On Sunday, 24 March 2024 at 19:31:19 UTC, Csaba wrote:
I know that benchmarks are always controversial and depend on a lot of factors. So far, I read that D performs very well in benchmarks, as well, if not better, as C.

I wrote a little program that approximates PI using the Leibniz formula. I implemented the same thing in C, D and Python, all of them execute 1,000,000 iterations 20 times and display the average time elapsed.

Here are the results:

C: 0.04s
Python: 0.33s
D: 0.73s

What the hell? D slower than Python? This cannot be real. I am sure I am making a mistake here.

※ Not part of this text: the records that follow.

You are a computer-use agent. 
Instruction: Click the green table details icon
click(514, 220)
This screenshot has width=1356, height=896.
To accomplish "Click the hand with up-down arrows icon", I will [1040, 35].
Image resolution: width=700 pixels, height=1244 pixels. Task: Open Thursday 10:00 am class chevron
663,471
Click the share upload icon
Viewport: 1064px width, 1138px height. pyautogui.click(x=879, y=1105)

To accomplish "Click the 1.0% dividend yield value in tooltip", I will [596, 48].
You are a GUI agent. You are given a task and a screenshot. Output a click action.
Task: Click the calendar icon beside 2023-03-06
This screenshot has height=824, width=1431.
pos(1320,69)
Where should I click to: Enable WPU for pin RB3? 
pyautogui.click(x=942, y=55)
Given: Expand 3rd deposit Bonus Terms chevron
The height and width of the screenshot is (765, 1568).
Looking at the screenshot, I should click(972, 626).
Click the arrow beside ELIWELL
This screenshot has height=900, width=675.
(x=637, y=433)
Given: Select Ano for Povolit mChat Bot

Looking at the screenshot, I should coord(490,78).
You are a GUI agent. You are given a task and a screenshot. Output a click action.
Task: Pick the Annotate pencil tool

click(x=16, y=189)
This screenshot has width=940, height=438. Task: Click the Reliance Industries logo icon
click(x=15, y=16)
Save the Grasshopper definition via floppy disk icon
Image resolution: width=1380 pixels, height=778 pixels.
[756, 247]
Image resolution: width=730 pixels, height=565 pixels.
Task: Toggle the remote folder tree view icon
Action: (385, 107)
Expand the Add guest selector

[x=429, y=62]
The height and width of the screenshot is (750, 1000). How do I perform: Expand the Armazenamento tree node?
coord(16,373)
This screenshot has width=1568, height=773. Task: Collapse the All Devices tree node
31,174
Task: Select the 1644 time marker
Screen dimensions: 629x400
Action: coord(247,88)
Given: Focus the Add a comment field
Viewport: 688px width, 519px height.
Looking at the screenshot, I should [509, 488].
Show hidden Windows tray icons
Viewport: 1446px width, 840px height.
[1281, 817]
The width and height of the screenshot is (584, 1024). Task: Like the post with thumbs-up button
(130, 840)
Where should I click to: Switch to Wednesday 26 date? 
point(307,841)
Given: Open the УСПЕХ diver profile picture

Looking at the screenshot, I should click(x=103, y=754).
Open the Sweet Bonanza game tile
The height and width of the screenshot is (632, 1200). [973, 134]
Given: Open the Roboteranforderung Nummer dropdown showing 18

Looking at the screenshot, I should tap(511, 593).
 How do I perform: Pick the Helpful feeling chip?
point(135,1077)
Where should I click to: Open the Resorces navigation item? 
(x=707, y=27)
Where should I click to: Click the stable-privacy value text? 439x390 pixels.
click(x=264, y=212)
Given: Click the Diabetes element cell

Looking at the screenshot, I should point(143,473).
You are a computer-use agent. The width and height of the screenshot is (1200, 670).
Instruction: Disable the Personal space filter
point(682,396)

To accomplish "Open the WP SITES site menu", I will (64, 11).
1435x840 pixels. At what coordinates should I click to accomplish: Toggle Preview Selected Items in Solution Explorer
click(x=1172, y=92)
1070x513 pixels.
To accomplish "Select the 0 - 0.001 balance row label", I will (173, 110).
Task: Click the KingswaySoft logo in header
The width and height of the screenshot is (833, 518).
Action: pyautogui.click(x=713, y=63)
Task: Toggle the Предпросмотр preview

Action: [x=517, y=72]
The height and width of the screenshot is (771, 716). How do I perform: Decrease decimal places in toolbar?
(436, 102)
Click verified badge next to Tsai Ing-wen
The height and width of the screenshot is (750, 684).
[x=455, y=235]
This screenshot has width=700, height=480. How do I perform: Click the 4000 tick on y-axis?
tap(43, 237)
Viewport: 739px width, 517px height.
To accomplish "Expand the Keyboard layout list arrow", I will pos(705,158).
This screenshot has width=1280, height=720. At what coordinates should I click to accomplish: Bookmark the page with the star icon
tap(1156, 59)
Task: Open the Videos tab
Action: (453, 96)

I'm sharing all 3 programs here:

C: https://pastebin.com/s7e2HFyL
D: https://pastebin.com/fuURdupc
Python: https://pastebin.com/zcXAkSEf

Usually you do not translate mathematical expressions directly into code:

```
   n += pow(-1.0, i - 1.0) / (i * 2.0 - 1.0);
```

The term containing the `pow` invocation computes the alternating sequence -1, 1, -1, ..., which can be replaced by e.g.

```
   immutable int [2] sign = [-1, 1];
   n += sign [i & 1] / (i * 2.0 - 1.0);
```

This saves the expensive call to the pow function.